Un nudo de locura y verdad
No hay que buscar (pues no lo busca ella) en esta película destellos de luz, ni nieblas de intriga, ni llamadas al espectáculo. Los belgas Luc y Jean-Pierre Dardenne no buscan distraer, sino lo contrario, impedir que el espectador escape del territorio de un severo ensimismamiento, de la encerrona íntima que genera la percepción del dolor extremo, con lo que arrastra de fuente de malestar y de locura.
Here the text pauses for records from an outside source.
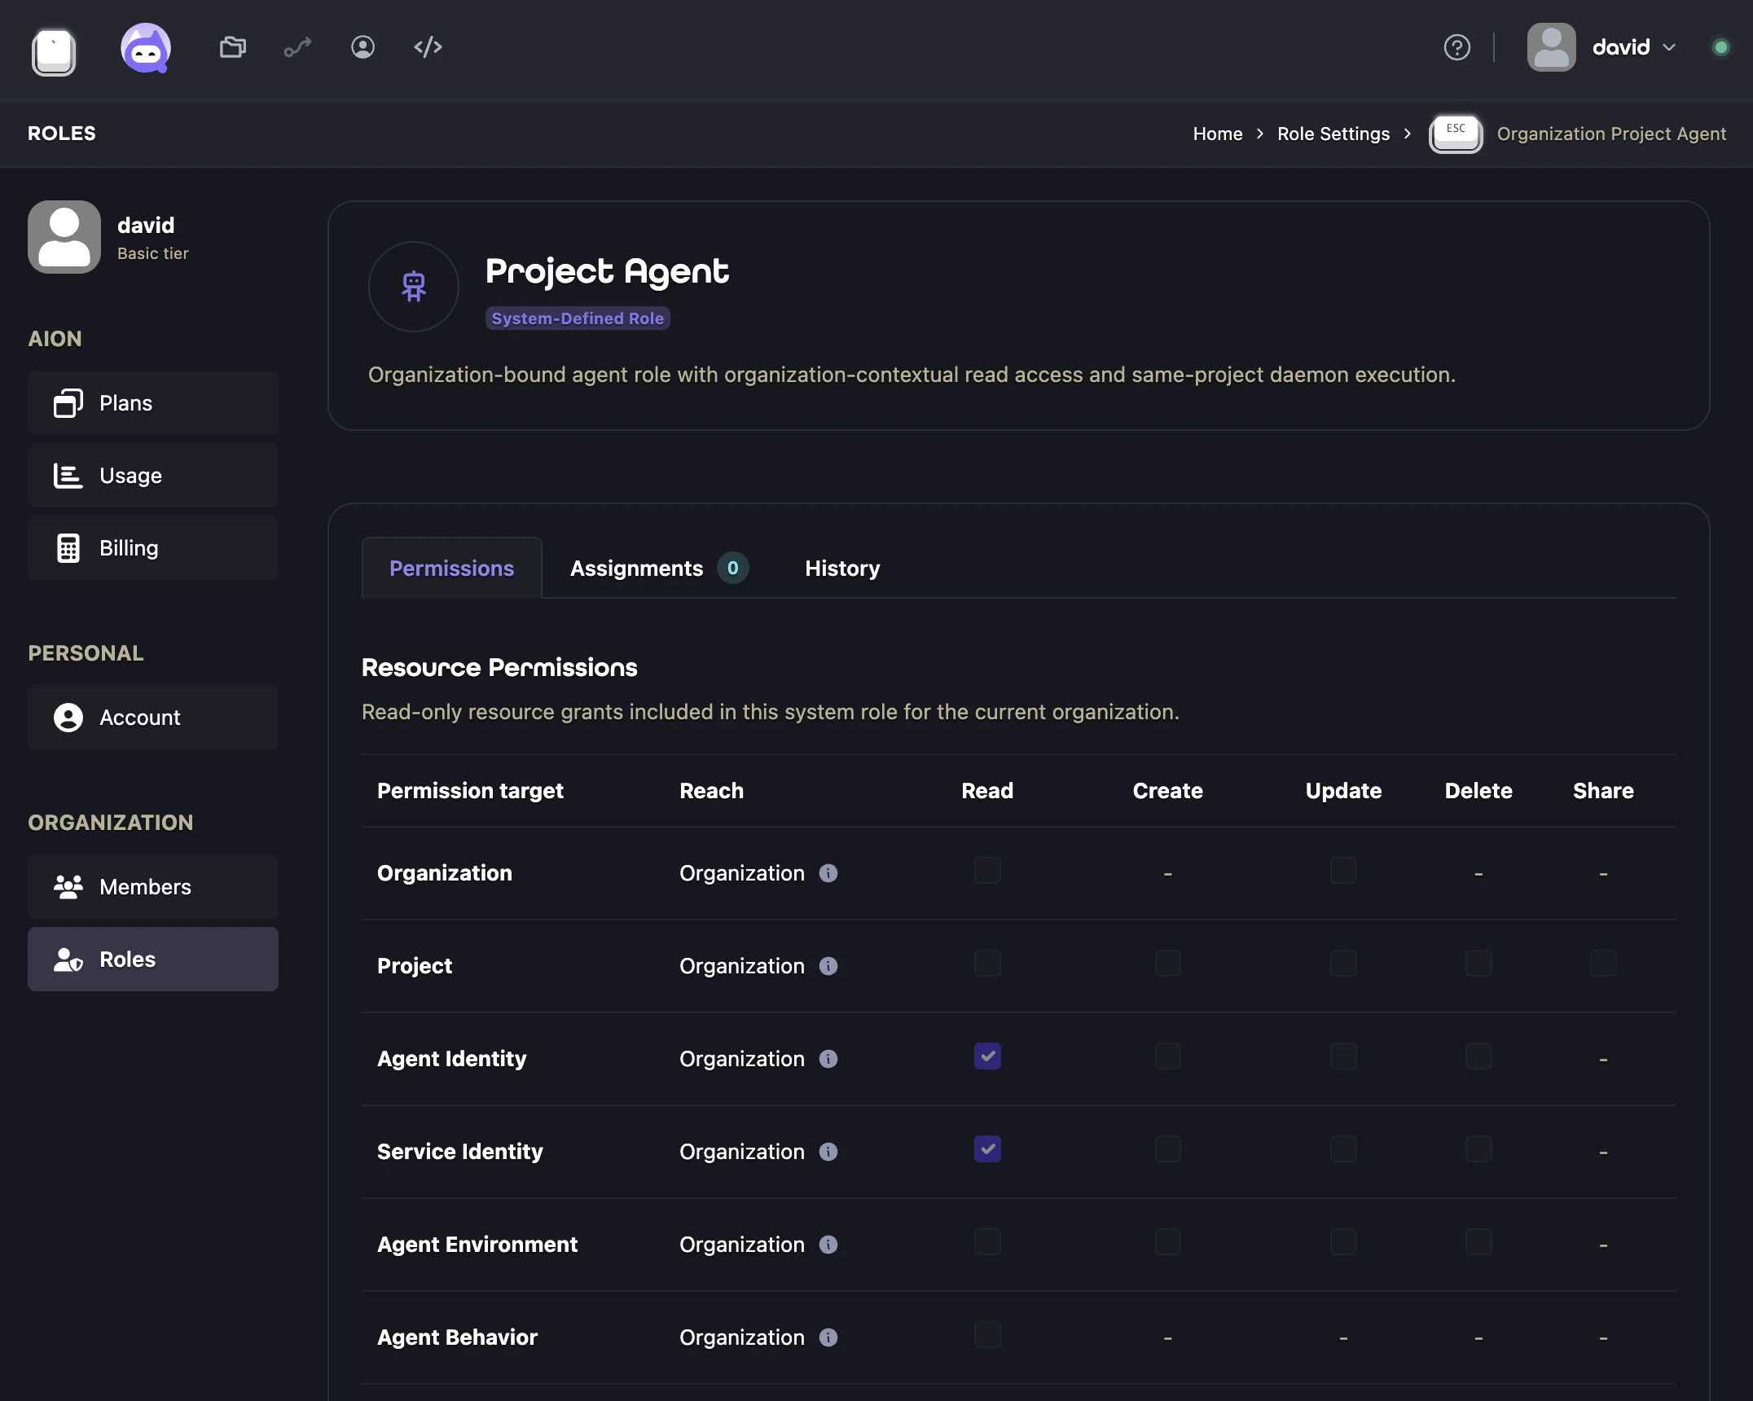Open the code snippet </> icon
The width and height of the screenshot is (1753, 1401).
(x=427, y=47)
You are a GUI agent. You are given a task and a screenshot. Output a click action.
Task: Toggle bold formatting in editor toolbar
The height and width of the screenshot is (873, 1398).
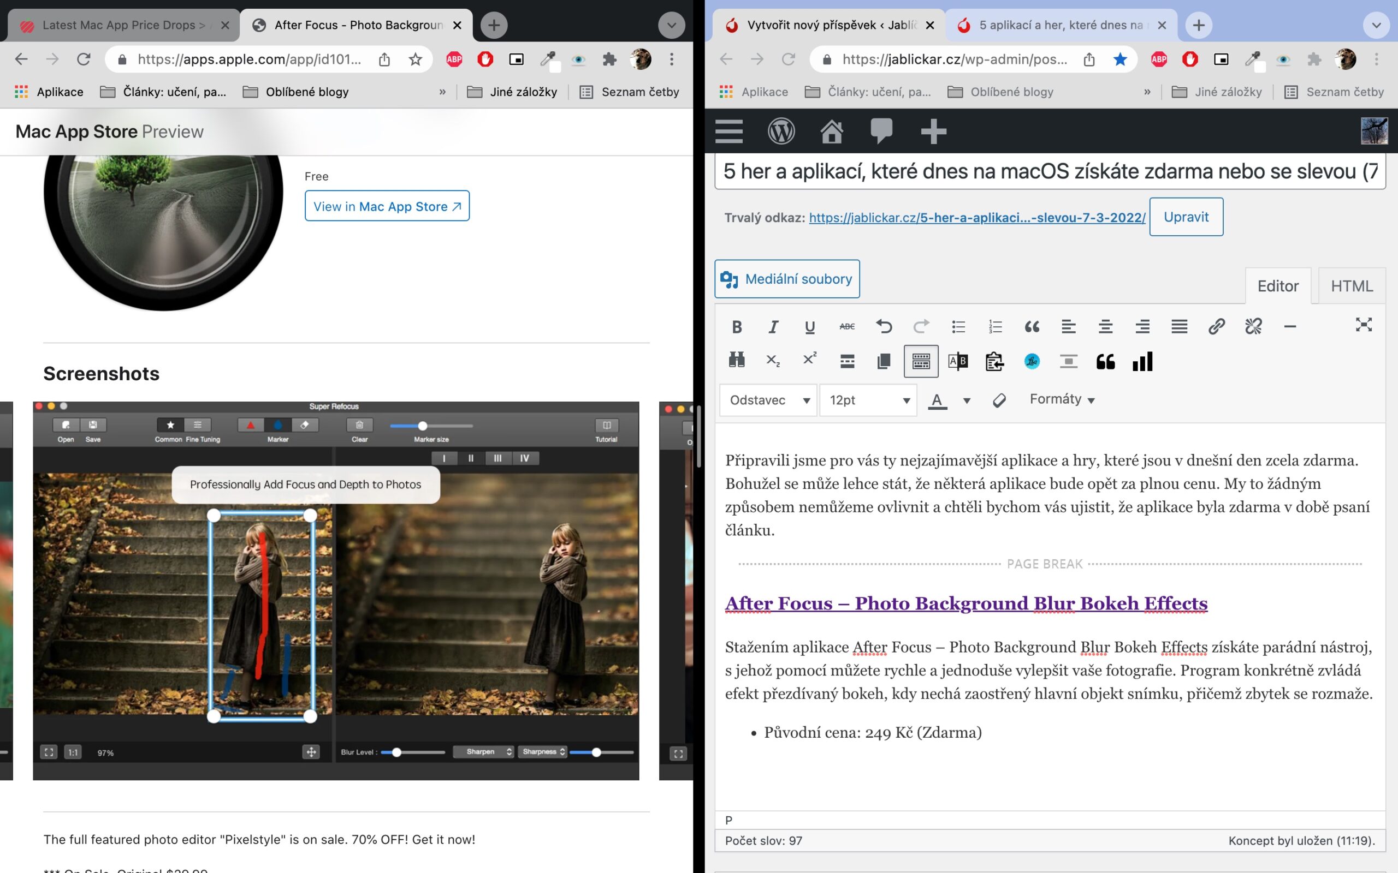pos(737,327)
Es razonable que se abstengan de ir a ver El hijo quienes buscan en la pantalla entretenimiento, acción o aventura o cualquiera otra forma noble de evasión, que son los más. Está lejos este vigoroso filme de ser un juego de emoción y sentimentalidad. Es, en cambio, una ascética conversión de la pantalla en un áspero territorio del conocimiento. La cámara arranca a mordiscos materia dolorida de vida, de mala vida, y la hace documento, verdad, evidencia de espíritu. Y el desgarro que los hermanos Dardenne pasan por los filtros de su cámara nos fuerza a un careo con una forma extrema de desdicha, una tragedia real, verídica, cuya desoladora visualización metafórica nos concierne, es asunto de todos, un golpe de universo.
EL HIJO
Dirección y guión: Luc y Jean-Pierre Dardenne. Fotografía: Alain Marcoen. Intérpretes: Olivier Gourmet, Morgan Marinne, Isabella Soupart. Producción: Dardenne. Bélgica, 2002. Género: drama. Duración: 103 minutos.
Ilumina El hijo una oscura esquina imaginaria de un espeluznante suceso arrancado de su escondrijo en un estercolero de la crónica negra. Imaginemos que -tras años de reclusión, que acabaron hace pocos meses con la devolución a la sociedad que les moldeó, de los dos niños, de espantosa celebridad, torturadores y asesinos de otro niño más pequeño en un arrabal de Liverpool- uno de estos niños asesinos, ya un muchacho, casi un hombre escondido detrás de una nueva identidad, pide y logra ingresar en una escuela de carpintería en la que -por un azar convertido en destino, en fatalidad- el maestro es el padre del niño asesinado por él.
Y comienza la espantosa y temeraria, pues no da tregua al espectador, metáfora trágica de El hijo, en la que el alcance estético es absorbido, hasta quedar fundido en él, por el alcance moral de un ejercicio de cine de alta nobleza y altísima dificultad, que roza las calidades de lo excepcional, y que en él último Festival de Cannes ganó con justicia el Premio de la Crítica y el del mejor actor, Olivier Gourmet, genial intérprete del padre, un hombre azotado en carne viva, que se mueve, en tensión íntima extrema, sobre los bordes deslizantes de la locura, y que de pronto es dueño del despojo humano que asesinó a su hijo, ahora convertido en su tutelado, en nuevo hijo suyo.
Se suceden en áscesis, en total despojamiento ornamental, escenas secuenciales de gran fuerza realista, de enorme empuje documental, y dificilísimas de sostener, como la primera en que Olivier Gourmet actúa, mientras su cerebro hierve de rencor febril, como padre profesional de quien le arrebató el hijo; y su abismal viaje a la habitación donde vive el muchacho asesino, a tumbarse en su camastro; y la loca determinación que expulsa la madre del niño asesinado al acercarse al asesino y el padre la frena; y la partida o batalla de futbolín; y el inicio de la educación del criminal en el coche donde consumó su crimen; y la hermosa (y no hace falta decir que extremadamente compleja) resolución del nudo trágico en una escena de gran fuerza catártica, liberadora. Y más brotes de la encendida, volcánica verdad que se mueve en las tripas de este nuevo, y nuevamente lleno de radicalidad, filme de los creadores de La promesa y Rosetta, otras dos joyas fundacionales del nuevo y regenerador impulso realista del cine europeo.